__What is expected__. Please reproduce the listing in its entirety, exactly as shown.

__Records supplied__.
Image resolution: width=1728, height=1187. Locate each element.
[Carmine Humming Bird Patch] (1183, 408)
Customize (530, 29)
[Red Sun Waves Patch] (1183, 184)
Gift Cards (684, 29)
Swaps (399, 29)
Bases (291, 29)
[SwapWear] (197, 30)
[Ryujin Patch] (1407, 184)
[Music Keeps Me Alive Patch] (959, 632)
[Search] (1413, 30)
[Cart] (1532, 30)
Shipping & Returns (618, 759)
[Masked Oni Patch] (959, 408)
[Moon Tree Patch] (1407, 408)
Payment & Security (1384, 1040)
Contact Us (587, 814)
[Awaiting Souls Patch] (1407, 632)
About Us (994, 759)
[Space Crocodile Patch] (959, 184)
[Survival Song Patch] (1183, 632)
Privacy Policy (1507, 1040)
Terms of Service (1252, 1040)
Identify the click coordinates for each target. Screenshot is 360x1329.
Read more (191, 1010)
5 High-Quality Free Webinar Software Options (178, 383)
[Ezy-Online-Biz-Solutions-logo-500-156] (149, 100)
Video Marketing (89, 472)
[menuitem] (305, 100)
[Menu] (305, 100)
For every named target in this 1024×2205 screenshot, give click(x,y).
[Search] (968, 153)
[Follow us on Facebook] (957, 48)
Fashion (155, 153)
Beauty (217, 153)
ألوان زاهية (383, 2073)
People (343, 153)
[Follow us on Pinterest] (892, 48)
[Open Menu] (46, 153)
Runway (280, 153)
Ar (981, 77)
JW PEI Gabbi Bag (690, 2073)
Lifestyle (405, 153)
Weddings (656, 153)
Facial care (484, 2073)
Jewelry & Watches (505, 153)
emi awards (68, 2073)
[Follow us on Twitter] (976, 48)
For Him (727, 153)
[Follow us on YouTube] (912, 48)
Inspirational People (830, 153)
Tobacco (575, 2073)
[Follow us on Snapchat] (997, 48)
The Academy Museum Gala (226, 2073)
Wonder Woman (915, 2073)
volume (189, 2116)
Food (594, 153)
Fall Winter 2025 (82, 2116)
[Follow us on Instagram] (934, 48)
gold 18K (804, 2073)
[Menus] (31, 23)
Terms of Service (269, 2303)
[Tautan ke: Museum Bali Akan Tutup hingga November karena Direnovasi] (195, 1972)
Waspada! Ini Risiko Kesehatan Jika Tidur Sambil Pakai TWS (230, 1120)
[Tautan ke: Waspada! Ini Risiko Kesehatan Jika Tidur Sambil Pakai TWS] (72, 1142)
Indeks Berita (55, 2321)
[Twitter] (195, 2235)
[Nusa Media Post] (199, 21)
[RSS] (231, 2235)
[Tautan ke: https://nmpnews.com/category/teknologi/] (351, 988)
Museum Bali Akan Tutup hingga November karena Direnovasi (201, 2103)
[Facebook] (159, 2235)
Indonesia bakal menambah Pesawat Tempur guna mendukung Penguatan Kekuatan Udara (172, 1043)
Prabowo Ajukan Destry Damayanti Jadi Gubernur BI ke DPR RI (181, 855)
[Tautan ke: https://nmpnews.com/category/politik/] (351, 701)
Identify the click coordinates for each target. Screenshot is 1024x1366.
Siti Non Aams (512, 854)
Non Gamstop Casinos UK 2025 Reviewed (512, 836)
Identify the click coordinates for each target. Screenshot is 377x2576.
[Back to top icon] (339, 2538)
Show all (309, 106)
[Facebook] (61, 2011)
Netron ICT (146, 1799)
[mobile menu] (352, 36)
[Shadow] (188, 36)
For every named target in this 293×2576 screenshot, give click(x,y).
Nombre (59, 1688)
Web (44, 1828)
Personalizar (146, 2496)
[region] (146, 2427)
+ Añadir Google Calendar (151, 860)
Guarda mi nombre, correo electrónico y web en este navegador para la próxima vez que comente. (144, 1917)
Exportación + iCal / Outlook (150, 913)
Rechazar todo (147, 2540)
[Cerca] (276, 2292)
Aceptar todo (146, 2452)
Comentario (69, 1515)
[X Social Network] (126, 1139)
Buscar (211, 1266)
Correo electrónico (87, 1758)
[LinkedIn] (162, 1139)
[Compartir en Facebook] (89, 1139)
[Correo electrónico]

__Solved exercise__.
Image resolution: width=1728, height=1187. Locate each element.
[Carmine Humming Bird Patch] (1183, 408)
Customize (530, 29)
[Red Sun Waves Patch] (1183, 184)
Gift Cards (684, 29)
Swaps (399, 29)
Bases (291, 29)
[SwapWear] (197, 30)
[Ryujin Patch] (1407, 184)
[Music Keeps Me Alive Patch] (959, 632)
[Search] (1413, 30)
[Cart] (1532, 30)
Shipping & Returns (618, 759)
[Masked Oni Patch] (959, 408)
[Moon Tree Patch] (1407, 408)
Payment & Security (1384, 1040)
Contact Us (587, 814)
[Awaiting Souls Patch] (1407, 632)
About Us (994, 759)
[Space Crocodile Patch] (959, 184)
[Survival Song Patch] (1183, 632)
Privacy Policy (1507, 1040)
Terms of Service (1252, 1040)
Identify the click coordinates for each target. Screenshot is 360x1329.
Read more (191, 1010)
5 High-Quality Free Webinar Software Options (178, 383)
[Ezy-Online-Biz-Solutions-logo-500-156] (149, 100)
Video Marketing (89, 472)
[menuitem] (305, 100)
[Menu] (305, 100)
For every named target in this 1024×2205 screenshot, give click(x,y).
[Search] (968, 153)
[Follow us on Facebook] (957, 48)
Fashion (155, 153)
Beauty (217, 153)
ألوان زاهية (383, 2073)
People (343, 153)
[Follow us on Pinterest] (892, 48)
[Open Menu] (46, 153)
Runway (280, 153)
Ar (981, 77)
JW PEI Gabbi Bag (690, 2073)
Lifestyle (405, 153)
Weddings (656, 153)
Facial care (484, 2073)
Jewelry & Watches (505, 153)
emi awards (68, 2073)
[Follow us on Twitter] (976, 48)
For Him (727, 153)
[Follow us on YouTube] (912, 48)
Inspirational People (830, 153)
Tobacco (575, 2073)
[Follow us on Snapchat] (997, 48)
The Academy Museum Gala (226, 2073)
Wonder Woman (915, 2073)
volume (189, 2116)
Food (594, 153)
Fall Winter 2025 (82, 2116)
[Follow us on Instagram] (934, 48)
gold 18K (804, 2073)
[Menus] (31, 23)
Terms of Service (269, 2303)
[Tautan ke: Museum Bali Akan Tutup hingga November karena Direnovasi] (195, 1972)
Waspada! Ini Risiko Kesehatan Jika Tidur Sambil Pakai TWS (230, 1120)
[Tautan ke: Waspada! Ini Risiko Kesehatan Jika Tidur Sambil Pakai TWS] (72, 1142)
Indeks Berita (55, 2321)
[Twitter] (195, 2235)
[Nusa Media Post] (199, 21)
[RSS] (231, 2235)
[Tautan ke: https://nmpnews.com/category/teknologi/] (351, 988)
Museum Bali Akan Tutup hingga November karena Direnovasi (201, 2103)
[Facebook] (159, 2235)
Indonesia bakal menambah Pesawat Tempur guna mendukung Penguatan Kekuatan Udara (172, 1043)
Prabowo Ajukan Destry Damayanti Jadi Gubernur BI ke DPR RI (181, 855)
[Tautan ke: https://nmpnews.com/category/politik/] (351, 701)
Identify the click coordinates for each target. Screenshot is 1024x1366.
Siti Non Aams (512, 854)
Non Gamstop Casinos UK 2025 Reviewed (512, 836)
Identify the click coordinates for each target. Screenshot is 377x2576.
[Back to top icon] (339, 2538)
Show all (309, 106)
[Facebook] (61, 2011)
Netron ICT (146, 1799)
[mobile menu] (352, 36)
[Shadow] (188, 36)
For every named target in this 293×2576 screenshot, give click(x,y).
Nombre (59, 1688)
Web (44, 1828)
Personalizar (146, 2496)
[region] (146, 2427)
+ Añadir Google Calendar (151, 860)
Guarda mi nombre, correo electrónico y web en este navegador para la próxima vez que comente. (144, 1917)
Exportación + iCal / Outlook (150, 913)
Rechazar todo (147, 2540)
[Cerca] (276, 2292)
Aceptar todo (146, 2452)
Comentario (69, 1515)
[X Social Network] (126, 1139)
Buscar (211, 1266)
Correo electrónico (87, 1758)
[LinkedIn] (162, 1139)
[Compartir en Facebook] (89, 1139)
[Correo electrónico]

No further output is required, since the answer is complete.